**Exercise goal**.
Render the data from its first line through the line containing "tap(120, 80)" as a two-column CSV headed "prompt" and "action", one row pairing each text with its answer. Quote every field and replace line breaks inside a field with spaces.
+ + + + + + +
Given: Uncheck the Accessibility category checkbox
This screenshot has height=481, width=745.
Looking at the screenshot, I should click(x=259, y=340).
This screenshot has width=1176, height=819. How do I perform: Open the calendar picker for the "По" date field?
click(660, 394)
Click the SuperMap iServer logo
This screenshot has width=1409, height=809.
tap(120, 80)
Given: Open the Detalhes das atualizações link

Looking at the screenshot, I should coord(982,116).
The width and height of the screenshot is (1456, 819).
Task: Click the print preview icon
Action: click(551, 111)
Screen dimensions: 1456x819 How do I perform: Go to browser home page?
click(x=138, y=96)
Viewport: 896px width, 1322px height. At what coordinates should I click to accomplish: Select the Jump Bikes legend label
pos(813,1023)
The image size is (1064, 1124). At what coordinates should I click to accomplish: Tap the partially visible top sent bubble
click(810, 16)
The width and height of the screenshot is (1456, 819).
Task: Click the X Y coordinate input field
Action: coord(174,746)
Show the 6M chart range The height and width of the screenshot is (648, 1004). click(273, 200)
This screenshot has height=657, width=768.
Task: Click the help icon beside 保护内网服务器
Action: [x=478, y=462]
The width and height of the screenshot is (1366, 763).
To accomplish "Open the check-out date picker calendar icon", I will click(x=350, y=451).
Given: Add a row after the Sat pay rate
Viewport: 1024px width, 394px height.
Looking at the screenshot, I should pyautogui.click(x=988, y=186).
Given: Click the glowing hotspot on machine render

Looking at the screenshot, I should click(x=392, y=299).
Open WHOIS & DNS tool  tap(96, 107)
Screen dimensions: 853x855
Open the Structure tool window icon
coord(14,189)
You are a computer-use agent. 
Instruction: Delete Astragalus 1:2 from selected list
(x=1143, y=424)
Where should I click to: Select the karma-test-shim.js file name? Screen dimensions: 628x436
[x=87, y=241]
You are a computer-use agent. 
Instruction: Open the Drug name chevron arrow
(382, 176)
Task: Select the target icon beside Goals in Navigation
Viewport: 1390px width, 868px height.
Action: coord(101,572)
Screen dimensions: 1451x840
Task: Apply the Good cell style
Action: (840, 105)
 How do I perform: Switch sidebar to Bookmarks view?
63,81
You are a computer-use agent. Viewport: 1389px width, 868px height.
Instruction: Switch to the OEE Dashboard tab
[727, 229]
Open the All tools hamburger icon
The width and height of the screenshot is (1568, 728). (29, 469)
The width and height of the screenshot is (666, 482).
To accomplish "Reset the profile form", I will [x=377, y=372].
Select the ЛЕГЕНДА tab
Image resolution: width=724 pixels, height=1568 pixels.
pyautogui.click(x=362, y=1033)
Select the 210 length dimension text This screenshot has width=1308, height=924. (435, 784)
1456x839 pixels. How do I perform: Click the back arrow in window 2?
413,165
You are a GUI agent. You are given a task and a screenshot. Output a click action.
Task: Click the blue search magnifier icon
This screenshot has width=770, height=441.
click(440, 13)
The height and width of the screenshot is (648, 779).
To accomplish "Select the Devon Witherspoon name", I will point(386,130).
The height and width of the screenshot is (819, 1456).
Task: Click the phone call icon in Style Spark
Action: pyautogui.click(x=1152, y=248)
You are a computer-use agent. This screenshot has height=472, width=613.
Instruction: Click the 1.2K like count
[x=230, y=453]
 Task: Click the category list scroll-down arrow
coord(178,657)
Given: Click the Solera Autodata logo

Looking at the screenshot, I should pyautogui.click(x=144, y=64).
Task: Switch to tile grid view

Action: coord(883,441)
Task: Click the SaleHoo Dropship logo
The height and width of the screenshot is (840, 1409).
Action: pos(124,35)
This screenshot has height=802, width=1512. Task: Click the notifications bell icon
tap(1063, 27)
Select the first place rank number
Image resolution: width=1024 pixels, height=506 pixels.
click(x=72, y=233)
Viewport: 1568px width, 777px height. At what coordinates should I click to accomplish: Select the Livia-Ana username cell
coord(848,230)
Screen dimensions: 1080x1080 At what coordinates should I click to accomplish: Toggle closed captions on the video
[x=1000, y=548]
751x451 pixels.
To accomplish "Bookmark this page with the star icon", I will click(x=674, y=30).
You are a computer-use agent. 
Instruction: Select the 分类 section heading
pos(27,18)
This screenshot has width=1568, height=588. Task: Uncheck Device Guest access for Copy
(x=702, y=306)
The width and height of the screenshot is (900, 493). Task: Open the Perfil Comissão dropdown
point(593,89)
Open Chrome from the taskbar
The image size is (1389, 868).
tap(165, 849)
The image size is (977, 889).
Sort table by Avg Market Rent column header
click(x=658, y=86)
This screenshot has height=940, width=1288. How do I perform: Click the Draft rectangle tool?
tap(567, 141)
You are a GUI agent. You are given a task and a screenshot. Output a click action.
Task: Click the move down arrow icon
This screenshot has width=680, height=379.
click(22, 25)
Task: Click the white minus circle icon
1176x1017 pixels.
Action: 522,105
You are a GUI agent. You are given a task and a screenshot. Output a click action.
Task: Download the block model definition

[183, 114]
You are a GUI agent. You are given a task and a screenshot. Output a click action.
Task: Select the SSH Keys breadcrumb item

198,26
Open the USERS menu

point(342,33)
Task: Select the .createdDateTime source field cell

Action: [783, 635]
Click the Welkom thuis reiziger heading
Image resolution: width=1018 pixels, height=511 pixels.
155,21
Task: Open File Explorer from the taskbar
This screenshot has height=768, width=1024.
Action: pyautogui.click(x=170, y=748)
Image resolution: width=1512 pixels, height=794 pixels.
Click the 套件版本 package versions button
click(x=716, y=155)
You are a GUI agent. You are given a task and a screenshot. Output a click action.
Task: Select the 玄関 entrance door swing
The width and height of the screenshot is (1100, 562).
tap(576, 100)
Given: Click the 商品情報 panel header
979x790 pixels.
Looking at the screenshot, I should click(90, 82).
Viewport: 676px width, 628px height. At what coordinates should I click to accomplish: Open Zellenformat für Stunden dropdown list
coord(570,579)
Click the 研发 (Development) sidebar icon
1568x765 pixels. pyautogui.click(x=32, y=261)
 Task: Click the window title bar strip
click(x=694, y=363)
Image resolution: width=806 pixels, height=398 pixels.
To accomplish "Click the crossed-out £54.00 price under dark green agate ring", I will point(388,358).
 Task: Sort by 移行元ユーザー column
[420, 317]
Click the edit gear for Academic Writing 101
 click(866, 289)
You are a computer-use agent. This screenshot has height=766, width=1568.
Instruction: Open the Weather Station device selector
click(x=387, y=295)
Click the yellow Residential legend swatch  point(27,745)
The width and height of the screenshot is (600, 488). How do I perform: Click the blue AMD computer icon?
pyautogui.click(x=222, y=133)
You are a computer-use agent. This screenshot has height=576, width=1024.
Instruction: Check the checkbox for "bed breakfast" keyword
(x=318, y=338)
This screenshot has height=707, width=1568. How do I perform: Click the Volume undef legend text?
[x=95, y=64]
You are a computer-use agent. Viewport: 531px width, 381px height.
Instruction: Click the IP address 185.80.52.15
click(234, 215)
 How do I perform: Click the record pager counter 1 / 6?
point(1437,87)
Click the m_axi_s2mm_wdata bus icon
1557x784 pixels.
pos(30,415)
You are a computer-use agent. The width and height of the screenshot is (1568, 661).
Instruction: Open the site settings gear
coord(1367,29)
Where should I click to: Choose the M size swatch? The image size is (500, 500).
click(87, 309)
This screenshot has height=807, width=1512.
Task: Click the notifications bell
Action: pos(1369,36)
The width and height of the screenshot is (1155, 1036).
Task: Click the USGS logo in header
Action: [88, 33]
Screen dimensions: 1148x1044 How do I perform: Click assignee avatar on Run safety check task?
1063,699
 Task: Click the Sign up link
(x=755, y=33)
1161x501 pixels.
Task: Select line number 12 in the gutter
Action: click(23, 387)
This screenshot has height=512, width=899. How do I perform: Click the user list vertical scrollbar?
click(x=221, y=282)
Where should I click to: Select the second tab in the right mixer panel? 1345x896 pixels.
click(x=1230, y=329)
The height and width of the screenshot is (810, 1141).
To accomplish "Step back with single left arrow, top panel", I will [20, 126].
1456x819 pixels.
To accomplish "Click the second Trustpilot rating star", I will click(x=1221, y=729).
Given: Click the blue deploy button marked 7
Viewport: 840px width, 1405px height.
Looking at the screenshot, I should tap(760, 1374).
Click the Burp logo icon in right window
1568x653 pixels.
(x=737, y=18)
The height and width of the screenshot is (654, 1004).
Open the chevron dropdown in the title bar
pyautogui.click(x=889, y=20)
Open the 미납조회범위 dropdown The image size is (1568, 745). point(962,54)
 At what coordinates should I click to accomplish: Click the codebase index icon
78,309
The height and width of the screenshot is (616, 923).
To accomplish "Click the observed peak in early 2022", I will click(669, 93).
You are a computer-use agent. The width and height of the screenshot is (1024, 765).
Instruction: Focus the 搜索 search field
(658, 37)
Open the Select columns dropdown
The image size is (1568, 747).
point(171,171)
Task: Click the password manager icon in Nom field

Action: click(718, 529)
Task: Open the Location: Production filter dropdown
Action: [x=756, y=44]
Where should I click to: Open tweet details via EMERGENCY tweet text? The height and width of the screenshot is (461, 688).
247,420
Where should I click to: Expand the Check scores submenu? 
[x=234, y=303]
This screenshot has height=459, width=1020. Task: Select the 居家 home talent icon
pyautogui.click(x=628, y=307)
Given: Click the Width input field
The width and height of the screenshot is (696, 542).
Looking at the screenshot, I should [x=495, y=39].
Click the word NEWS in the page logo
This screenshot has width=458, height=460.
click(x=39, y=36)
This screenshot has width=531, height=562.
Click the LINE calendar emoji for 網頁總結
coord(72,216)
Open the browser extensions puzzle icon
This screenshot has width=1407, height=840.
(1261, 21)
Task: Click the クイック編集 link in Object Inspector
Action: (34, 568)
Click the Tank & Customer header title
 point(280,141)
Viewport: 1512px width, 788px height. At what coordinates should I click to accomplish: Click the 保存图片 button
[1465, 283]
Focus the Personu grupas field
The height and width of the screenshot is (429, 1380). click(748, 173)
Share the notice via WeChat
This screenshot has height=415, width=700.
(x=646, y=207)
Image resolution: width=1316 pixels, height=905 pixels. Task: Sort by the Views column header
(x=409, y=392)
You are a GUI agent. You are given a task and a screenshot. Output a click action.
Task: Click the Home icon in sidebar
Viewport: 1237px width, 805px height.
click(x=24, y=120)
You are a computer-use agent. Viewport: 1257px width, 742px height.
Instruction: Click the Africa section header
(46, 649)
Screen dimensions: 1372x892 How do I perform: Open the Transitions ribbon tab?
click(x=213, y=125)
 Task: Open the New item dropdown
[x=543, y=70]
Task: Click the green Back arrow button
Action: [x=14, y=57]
+ + + + + + +
**Written response**.
prompt,action
"Given: Uncheck the Accessibility category checkbox This screenshot has height=481, width=745.","Looking at the screenshot, I should click(x=259, y=340)."
"This screenshot has width=1176, height=819. How do I perform: Open the calendar picker for the ""По"" date field?","click(660, 394)"
"Click the SuperMap iServer logo This screenshot has width=1409, height=809.","tap(120, 80)"